[Records from a collection]
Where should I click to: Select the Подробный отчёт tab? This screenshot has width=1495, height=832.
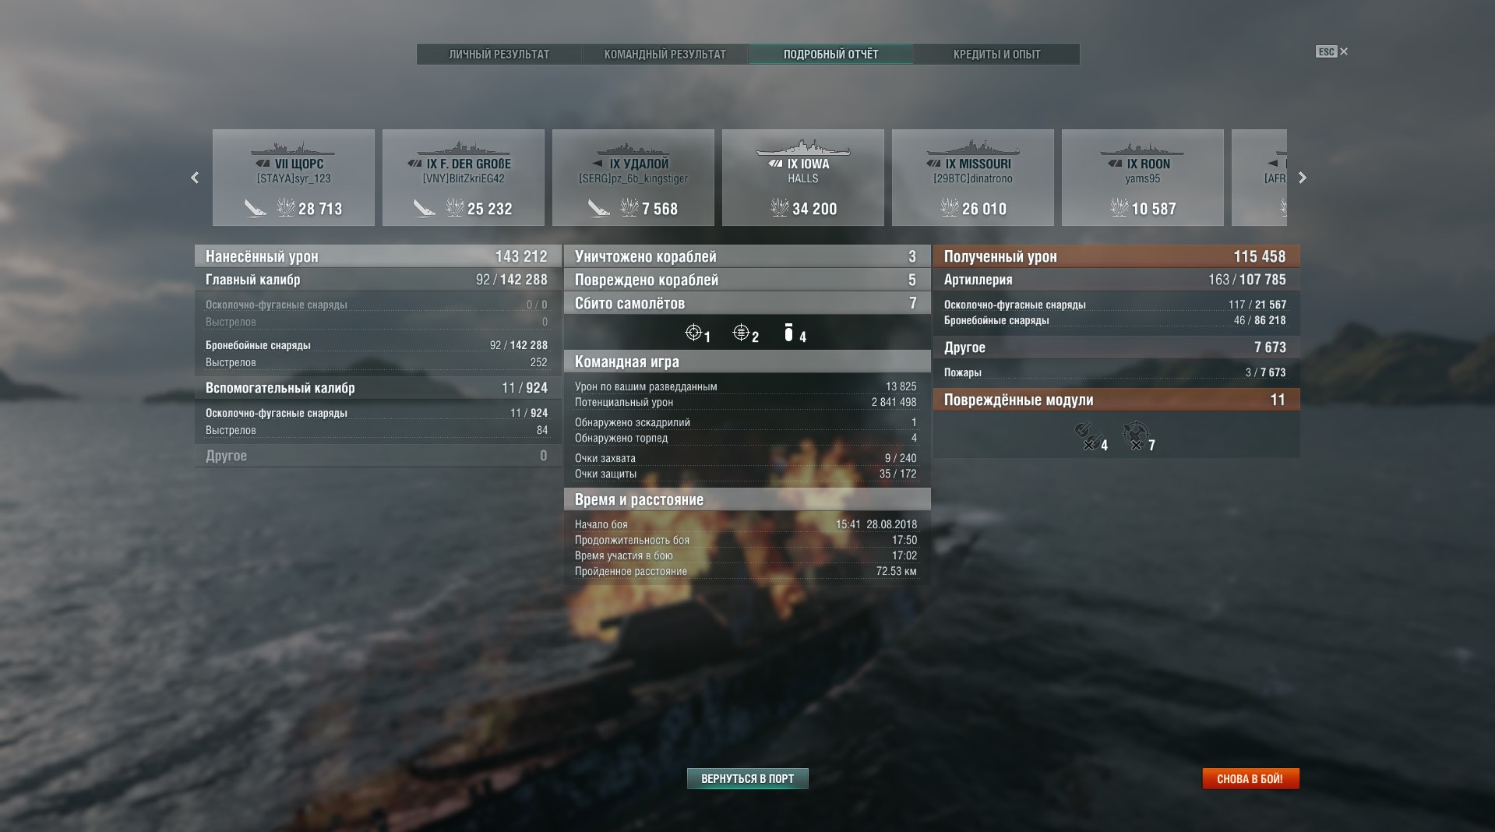831,55
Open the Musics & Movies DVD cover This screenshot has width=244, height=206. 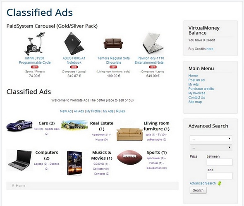click(74, 163)
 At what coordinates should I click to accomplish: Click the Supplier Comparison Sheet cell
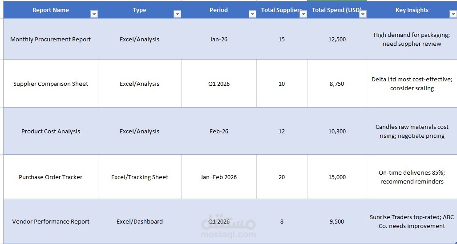(x=50, y=84)
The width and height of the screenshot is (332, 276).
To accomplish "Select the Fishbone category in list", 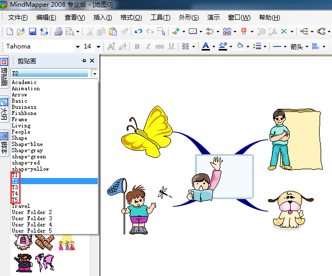I will (x=24, y=113).
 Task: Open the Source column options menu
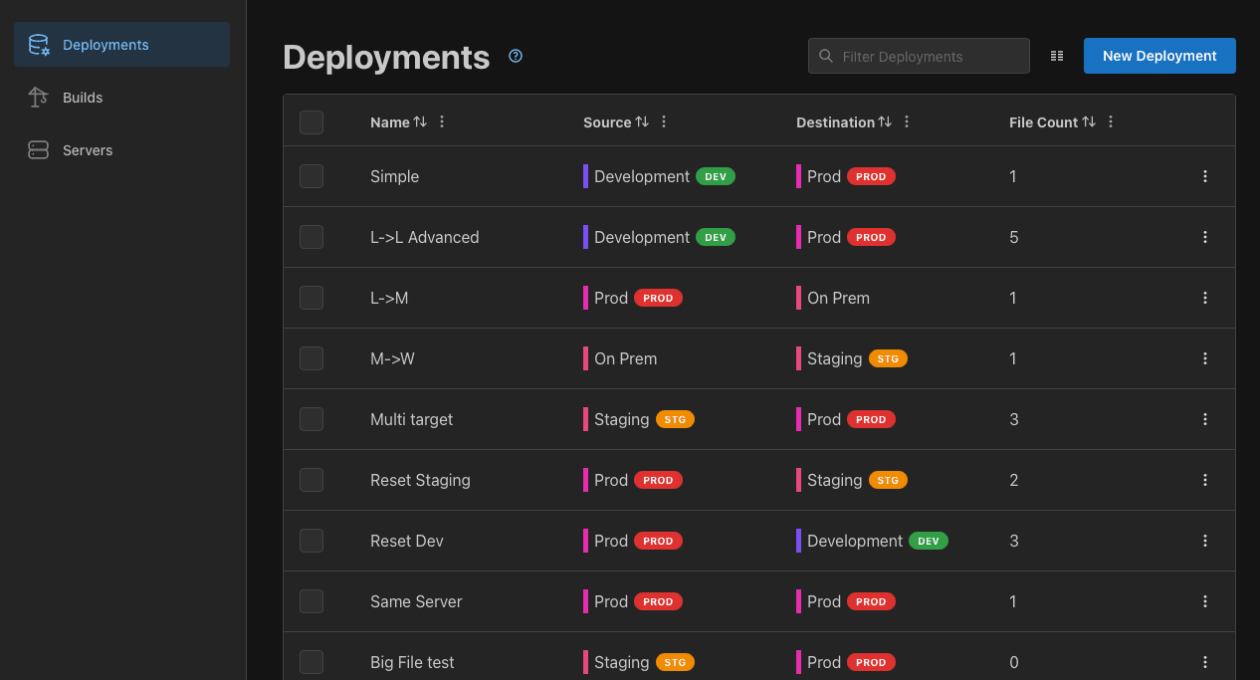coord(663,121)
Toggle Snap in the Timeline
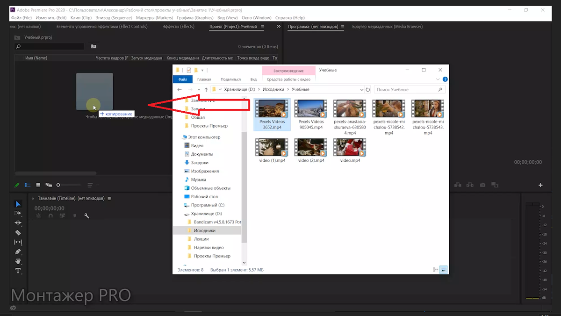The image size is (561, 316). click(x=50, y=215)
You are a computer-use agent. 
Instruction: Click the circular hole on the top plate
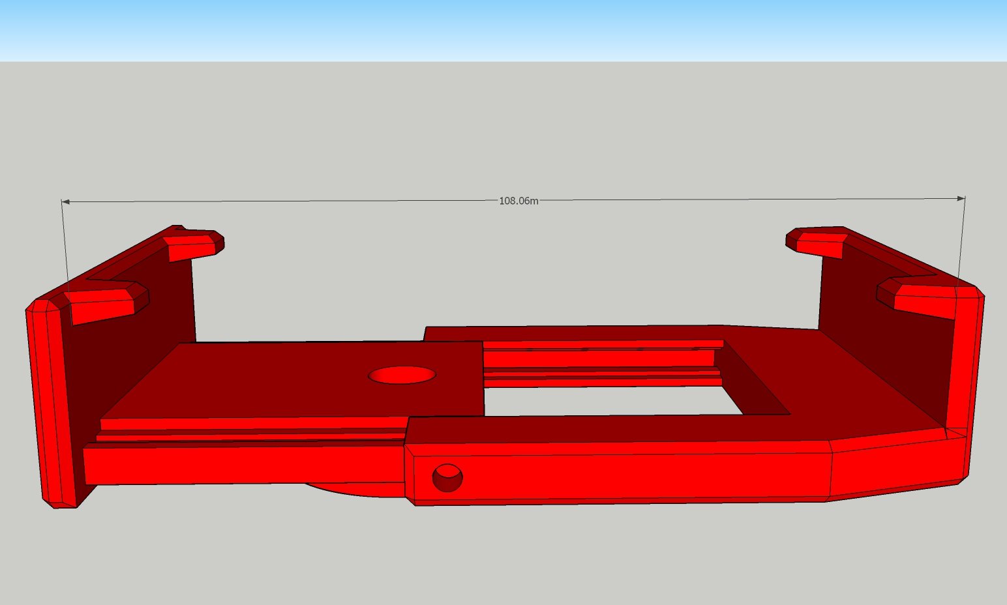402,375
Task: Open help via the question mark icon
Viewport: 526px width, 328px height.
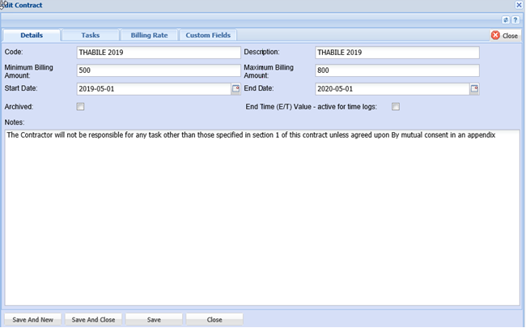Action: click(515, 19)
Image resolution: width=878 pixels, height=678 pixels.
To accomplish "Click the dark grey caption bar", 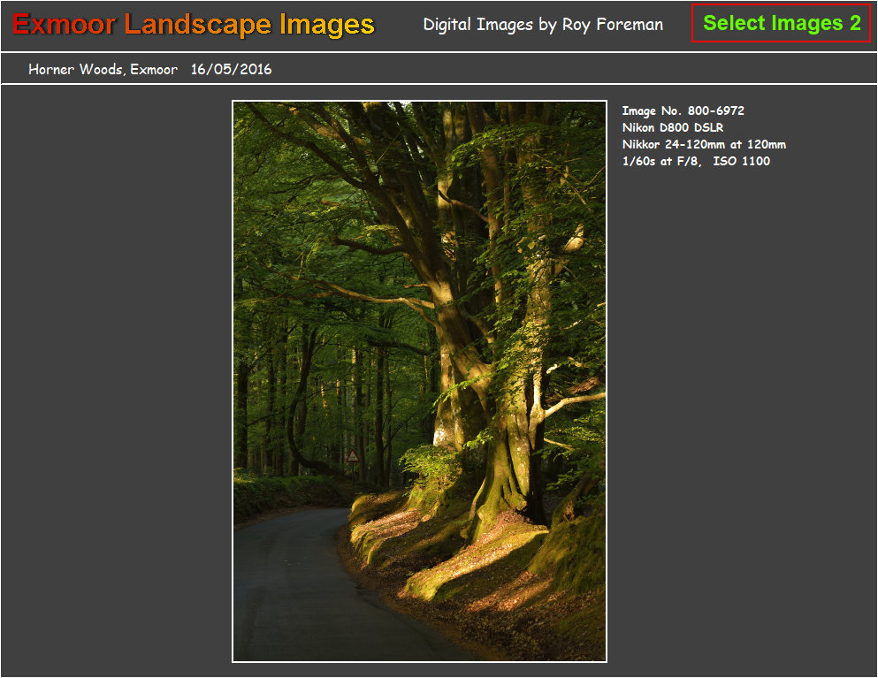I will [x=531, y=68].
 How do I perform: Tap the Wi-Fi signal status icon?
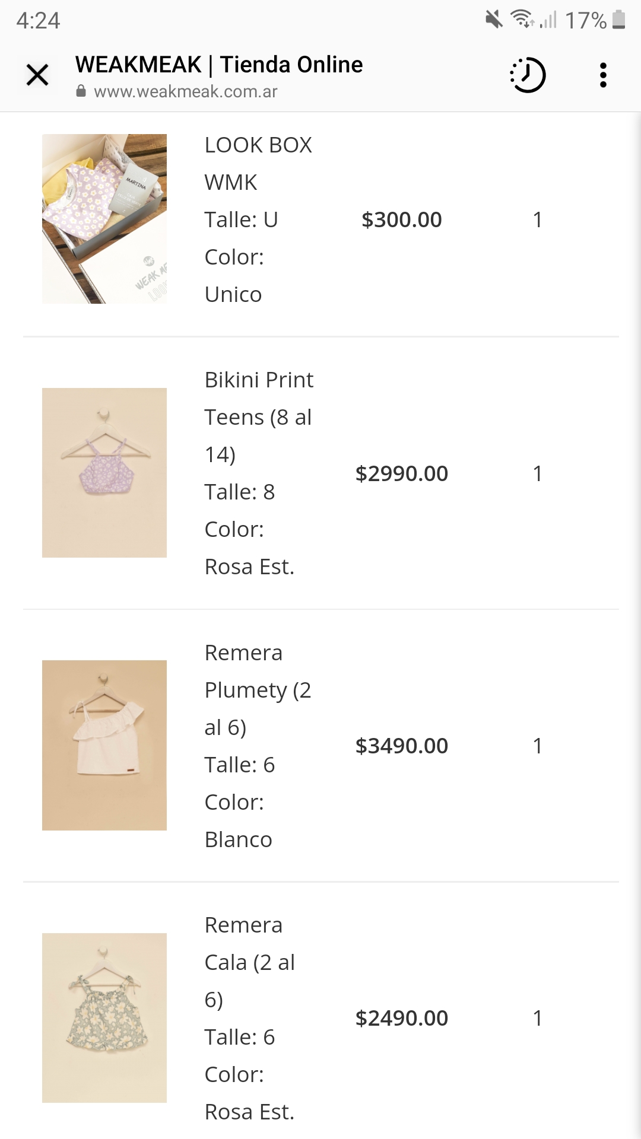[x=522, y=20]
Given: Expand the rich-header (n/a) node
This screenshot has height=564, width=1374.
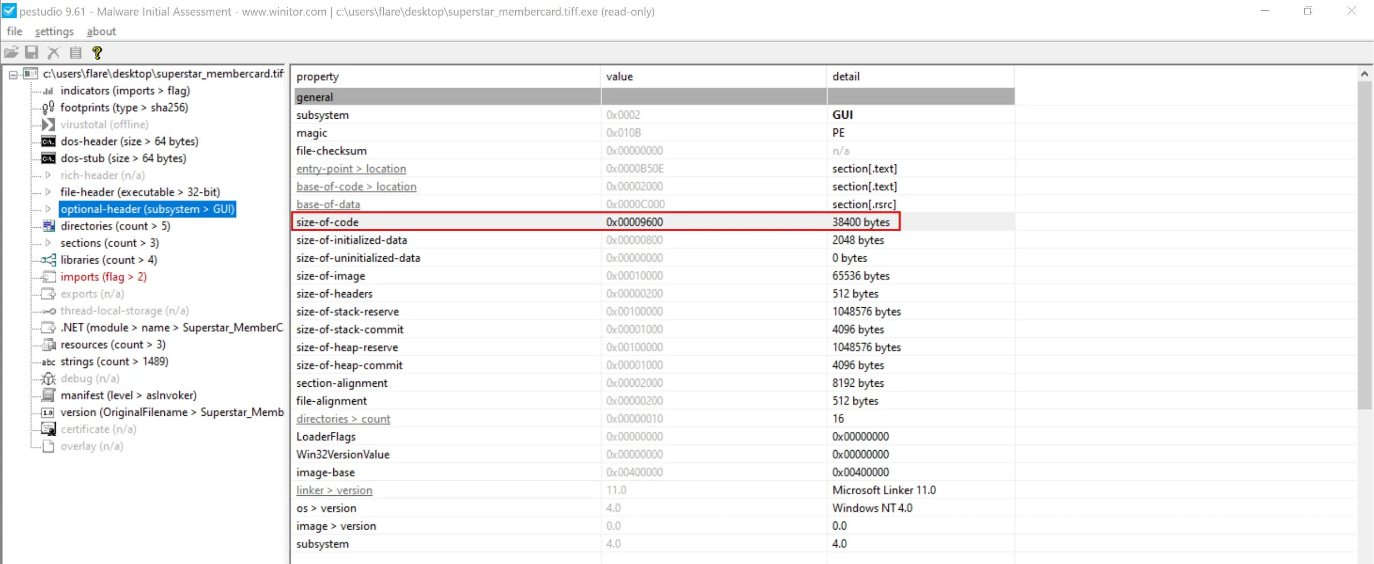Looking at the screenshot, I should click(x=48, y=175).
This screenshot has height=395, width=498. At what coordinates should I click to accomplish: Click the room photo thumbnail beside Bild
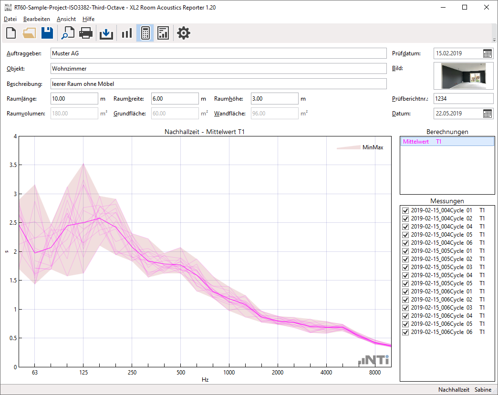[x=464, y=76]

TASK DESCRIPTION:
In the records above, find the line containing "This screenshot has height=564, width=1374." and restate it and every line after it word for word, all pictures excluded.

OUTPUT OF THE TASK:
This screenshot has height=564, width=1374.
Looking at the screenshot, I should click(x=48, y=175).
This screenshot has height=395, width=498. At what coordinates should I click to accomplish: Click the room photo thumbnail beside Bild
[x=464, y=76]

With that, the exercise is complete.